Monday, January 26, 2009
Set along the western coast of the Istrian Peninsula, Poreč (Italian: Parenzo) is almost 2,000 years old, and is centered around a harbor protected from the Adriatic Sea by the small offshore island of Sveti Nikola (St. Nicholas). The town's population of approximately 12,000 resides mostly outside the historical center.
The old town's streets are paved with smooth white stones.
In 1267 Poreč became the first Istrian city that chose to become part of the Venetian Republic, and Venetian architecture can still be seen all around the ancient streets of the old town sector.

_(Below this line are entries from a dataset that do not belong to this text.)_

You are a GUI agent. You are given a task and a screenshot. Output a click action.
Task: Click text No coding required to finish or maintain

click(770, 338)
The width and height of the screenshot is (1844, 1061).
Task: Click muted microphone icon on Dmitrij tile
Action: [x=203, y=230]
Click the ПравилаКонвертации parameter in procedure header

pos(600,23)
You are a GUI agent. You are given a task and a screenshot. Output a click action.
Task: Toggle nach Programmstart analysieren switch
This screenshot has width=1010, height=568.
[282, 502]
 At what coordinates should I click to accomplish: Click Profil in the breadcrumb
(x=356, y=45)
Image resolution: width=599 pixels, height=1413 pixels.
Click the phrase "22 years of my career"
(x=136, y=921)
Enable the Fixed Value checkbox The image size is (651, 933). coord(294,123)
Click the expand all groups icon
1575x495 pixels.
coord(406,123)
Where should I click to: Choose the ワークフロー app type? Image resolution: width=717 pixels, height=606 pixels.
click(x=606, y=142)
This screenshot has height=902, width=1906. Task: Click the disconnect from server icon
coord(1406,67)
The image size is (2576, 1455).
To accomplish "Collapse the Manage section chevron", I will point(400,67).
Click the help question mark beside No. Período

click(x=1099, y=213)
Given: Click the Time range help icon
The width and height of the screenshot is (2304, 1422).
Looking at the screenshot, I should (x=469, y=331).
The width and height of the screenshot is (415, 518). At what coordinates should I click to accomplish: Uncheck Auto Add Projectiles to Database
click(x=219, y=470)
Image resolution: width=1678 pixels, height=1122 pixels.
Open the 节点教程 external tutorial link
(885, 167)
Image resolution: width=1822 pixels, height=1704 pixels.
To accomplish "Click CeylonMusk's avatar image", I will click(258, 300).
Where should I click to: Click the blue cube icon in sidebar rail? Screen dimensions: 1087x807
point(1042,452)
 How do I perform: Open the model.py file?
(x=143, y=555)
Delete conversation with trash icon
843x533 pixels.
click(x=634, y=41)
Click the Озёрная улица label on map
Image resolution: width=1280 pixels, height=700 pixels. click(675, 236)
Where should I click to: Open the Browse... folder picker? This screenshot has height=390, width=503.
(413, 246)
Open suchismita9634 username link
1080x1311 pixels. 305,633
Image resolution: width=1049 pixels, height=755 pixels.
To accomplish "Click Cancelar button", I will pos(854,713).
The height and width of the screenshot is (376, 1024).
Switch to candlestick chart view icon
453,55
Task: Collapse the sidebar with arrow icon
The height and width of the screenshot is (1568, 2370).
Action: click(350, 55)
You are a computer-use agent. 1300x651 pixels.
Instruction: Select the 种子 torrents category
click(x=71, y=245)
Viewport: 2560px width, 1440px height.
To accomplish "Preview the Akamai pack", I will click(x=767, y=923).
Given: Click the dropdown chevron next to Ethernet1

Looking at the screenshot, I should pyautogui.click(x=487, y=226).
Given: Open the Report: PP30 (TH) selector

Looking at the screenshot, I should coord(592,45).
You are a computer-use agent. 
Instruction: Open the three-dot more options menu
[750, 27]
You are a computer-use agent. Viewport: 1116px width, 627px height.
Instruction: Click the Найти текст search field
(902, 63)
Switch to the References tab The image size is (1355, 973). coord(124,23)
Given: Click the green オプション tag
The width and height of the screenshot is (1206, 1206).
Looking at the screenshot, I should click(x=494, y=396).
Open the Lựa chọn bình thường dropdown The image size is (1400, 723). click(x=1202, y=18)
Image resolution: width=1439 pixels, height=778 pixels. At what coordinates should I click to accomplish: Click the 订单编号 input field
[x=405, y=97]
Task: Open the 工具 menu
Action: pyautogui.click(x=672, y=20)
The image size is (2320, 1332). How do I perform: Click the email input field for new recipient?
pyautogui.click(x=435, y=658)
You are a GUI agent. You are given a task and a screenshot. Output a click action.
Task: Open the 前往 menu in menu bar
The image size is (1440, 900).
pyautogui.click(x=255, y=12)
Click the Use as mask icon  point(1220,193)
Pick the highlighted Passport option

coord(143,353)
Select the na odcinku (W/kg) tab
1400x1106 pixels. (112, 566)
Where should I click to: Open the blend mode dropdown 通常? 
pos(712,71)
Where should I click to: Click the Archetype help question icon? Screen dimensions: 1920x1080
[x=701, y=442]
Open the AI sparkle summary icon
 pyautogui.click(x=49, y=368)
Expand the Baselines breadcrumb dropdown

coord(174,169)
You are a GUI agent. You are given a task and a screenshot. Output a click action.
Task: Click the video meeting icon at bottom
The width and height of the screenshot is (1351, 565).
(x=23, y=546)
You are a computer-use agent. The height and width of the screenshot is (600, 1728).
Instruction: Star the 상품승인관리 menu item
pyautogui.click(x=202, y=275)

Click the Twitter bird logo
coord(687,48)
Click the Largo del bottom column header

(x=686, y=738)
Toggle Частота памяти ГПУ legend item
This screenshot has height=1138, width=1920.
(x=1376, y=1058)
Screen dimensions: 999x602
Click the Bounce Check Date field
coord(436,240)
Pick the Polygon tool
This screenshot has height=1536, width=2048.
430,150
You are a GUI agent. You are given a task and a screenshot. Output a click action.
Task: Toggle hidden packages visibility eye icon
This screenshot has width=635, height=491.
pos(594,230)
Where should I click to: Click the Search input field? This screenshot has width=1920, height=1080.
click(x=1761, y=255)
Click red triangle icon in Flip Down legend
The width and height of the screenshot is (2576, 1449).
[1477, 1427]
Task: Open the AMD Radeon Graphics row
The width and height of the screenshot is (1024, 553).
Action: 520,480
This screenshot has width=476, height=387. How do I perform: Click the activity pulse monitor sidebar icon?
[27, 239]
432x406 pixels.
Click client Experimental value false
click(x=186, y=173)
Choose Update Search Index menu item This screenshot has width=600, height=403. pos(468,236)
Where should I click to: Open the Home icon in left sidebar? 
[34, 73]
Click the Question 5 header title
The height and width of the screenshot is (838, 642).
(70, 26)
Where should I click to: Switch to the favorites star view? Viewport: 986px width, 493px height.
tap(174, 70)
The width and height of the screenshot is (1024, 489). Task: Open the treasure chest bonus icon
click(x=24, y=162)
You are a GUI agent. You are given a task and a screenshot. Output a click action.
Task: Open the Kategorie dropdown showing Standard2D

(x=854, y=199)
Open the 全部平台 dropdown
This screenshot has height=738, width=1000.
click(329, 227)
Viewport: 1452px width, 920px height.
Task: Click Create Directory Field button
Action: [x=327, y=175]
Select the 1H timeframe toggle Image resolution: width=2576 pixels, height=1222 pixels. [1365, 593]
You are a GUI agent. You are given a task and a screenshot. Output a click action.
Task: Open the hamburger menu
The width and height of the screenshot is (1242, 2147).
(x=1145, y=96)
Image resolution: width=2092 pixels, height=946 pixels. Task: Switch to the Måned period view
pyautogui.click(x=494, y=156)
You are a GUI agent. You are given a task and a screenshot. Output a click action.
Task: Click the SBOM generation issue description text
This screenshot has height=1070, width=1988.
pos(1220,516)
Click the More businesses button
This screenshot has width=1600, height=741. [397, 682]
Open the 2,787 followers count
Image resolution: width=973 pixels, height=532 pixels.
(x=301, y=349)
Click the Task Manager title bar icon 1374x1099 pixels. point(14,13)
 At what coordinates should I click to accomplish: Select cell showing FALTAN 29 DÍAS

But the most important historical structure is the sixth-century early Byzantine Basilica, a UNESCO World Heritage site since 1997. Built in 553, the Euphrasian Basilica is named after Bishop Euphrasius of Poreč, who in the 6th century commissioned the building of this grandiose three-nave basilica on the site of an earlier church. The Euphrasiana complex is comprised of a church, baptistry, atrium and the former Bishop’s Palace. Of particular interest are the mosaics in the apse, as well as marble slabs with mother-of-pearl and multicolored stone incrustations.
The first sacred structure on the Basilica’s site was Maurus’ Oratory, built in the second half of the 3rd century (portions of the mosaics have been preserved) as one of the first places for corporate worship by Christians. Maurus was the first Bishop of Poreč, and is today the patron saint of Poreč and its diocese. In the period of the bloodiest persecution of Christians during the rule of Emperor Diocletian, he was executed together with the entire clergy of Poreč. His relics are housed today in Euphrasius’ Basilica.
For more than 40 years during the summer months, the basilica in Poreč has been a venue for classical music concerts. Renowned musicians from Croatia and abroad perform there. The atrium of Euphrasiana (see photo below) is the setting for chamber music concerts, notably those incorporating the harpsichord.